Material provided:

^^^^^^^^

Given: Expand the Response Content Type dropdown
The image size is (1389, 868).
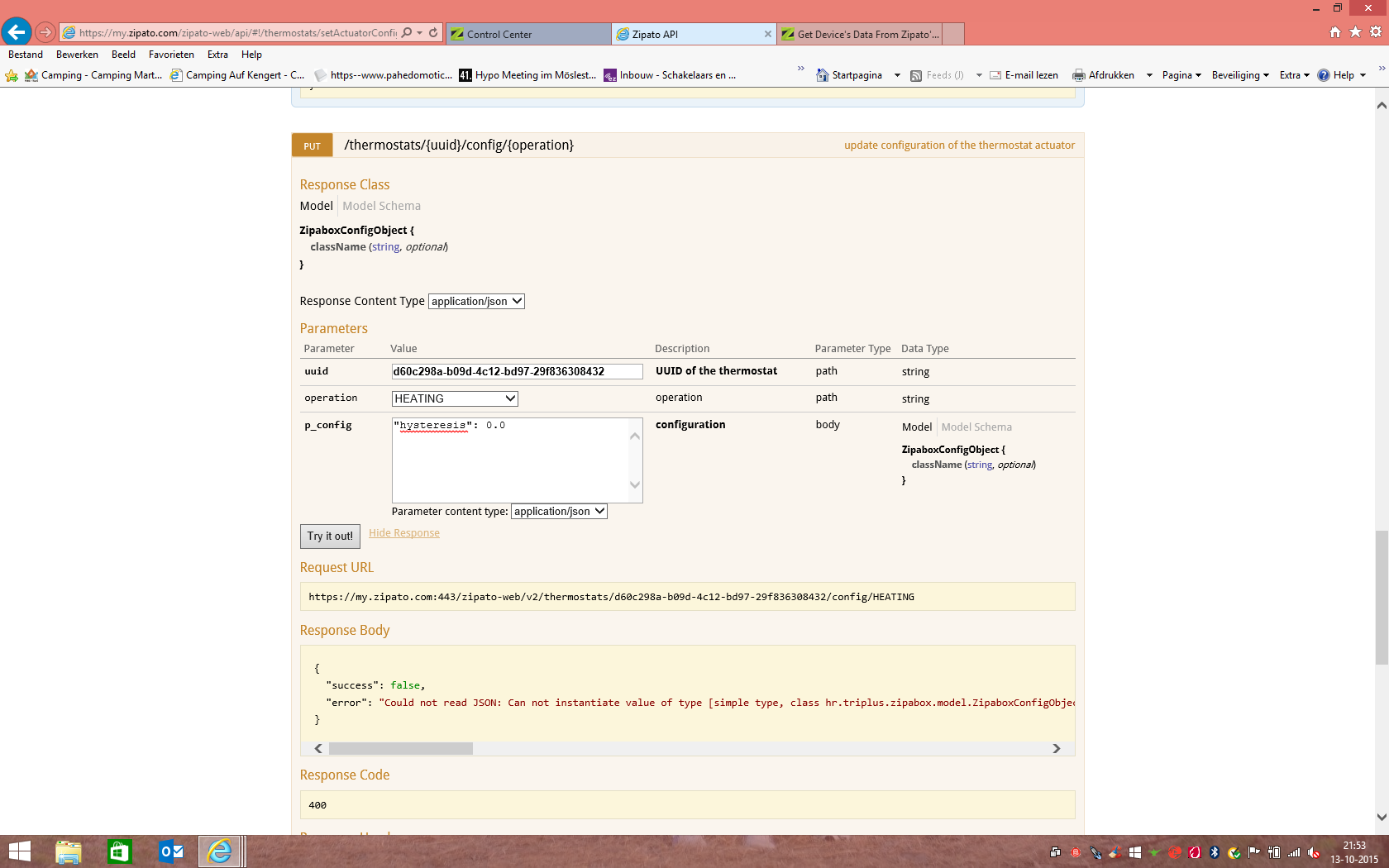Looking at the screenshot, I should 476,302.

^^^^^^^^

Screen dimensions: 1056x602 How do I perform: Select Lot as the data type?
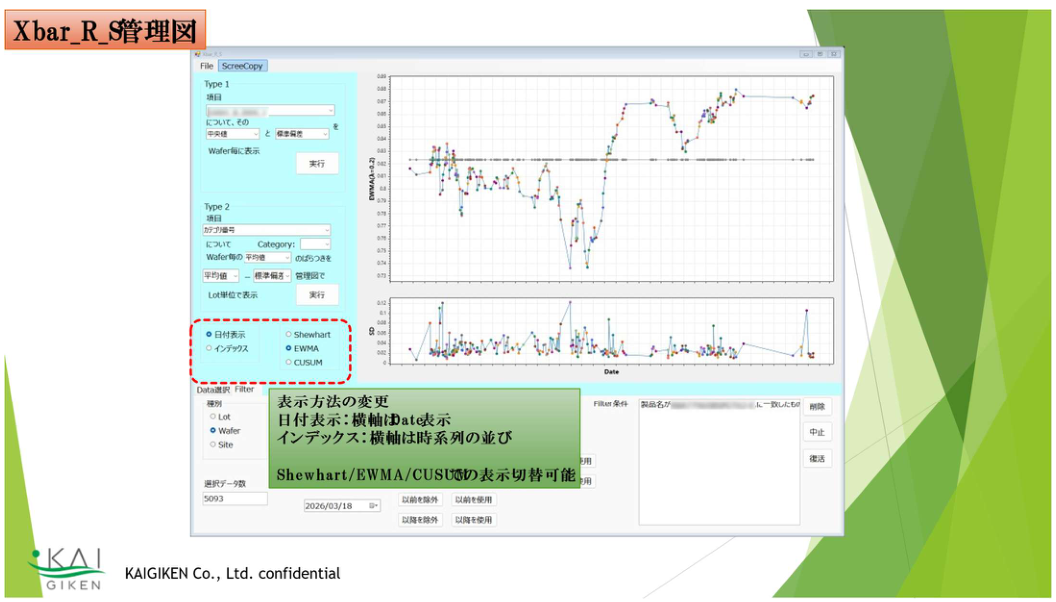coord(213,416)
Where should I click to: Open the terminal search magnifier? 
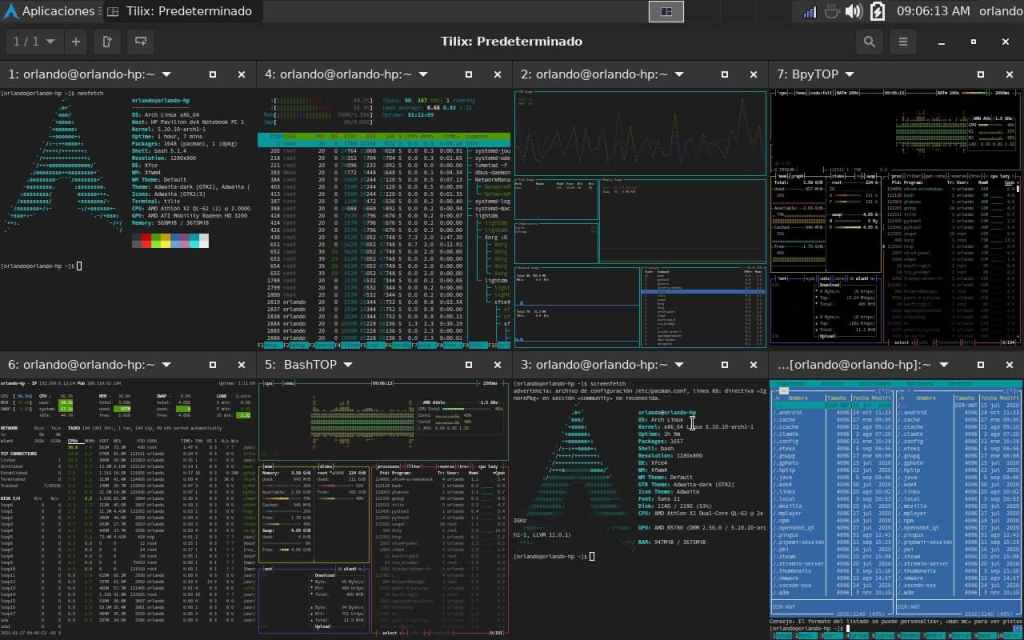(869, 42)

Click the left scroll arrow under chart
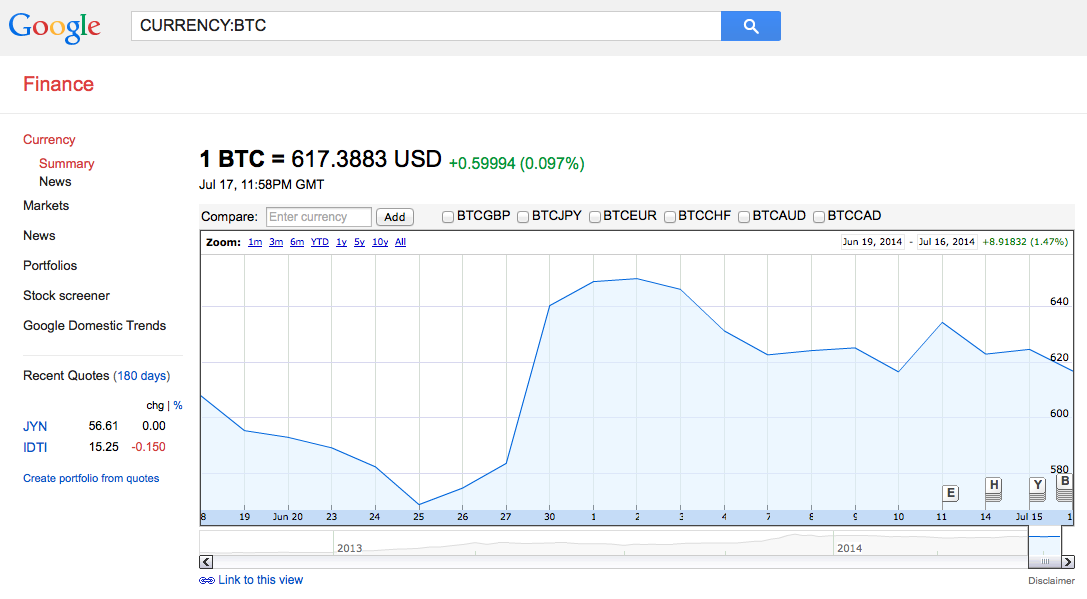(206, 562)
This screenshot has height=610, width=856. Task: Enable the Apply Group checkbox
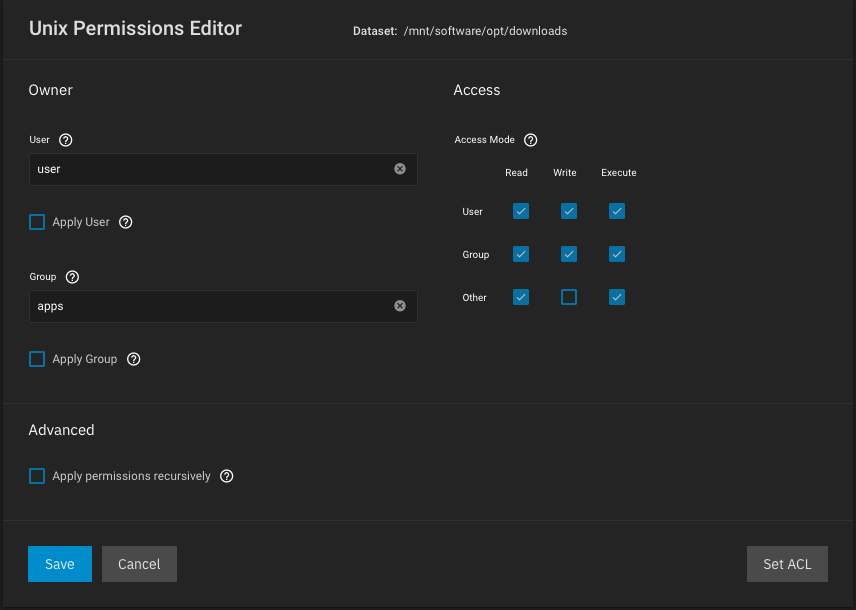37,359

^^^^^^^^

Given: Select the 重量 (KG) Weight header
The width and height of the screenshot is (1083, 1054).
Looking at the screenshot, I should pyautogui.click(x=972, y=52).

^^^^^^^^

Try it: Your response should contain each line of the listing in which the word "Given" occurs.

Exercise output:
Given: Expand the Response Content Type dropdown
Given: Select the 重量 (KG) Weight header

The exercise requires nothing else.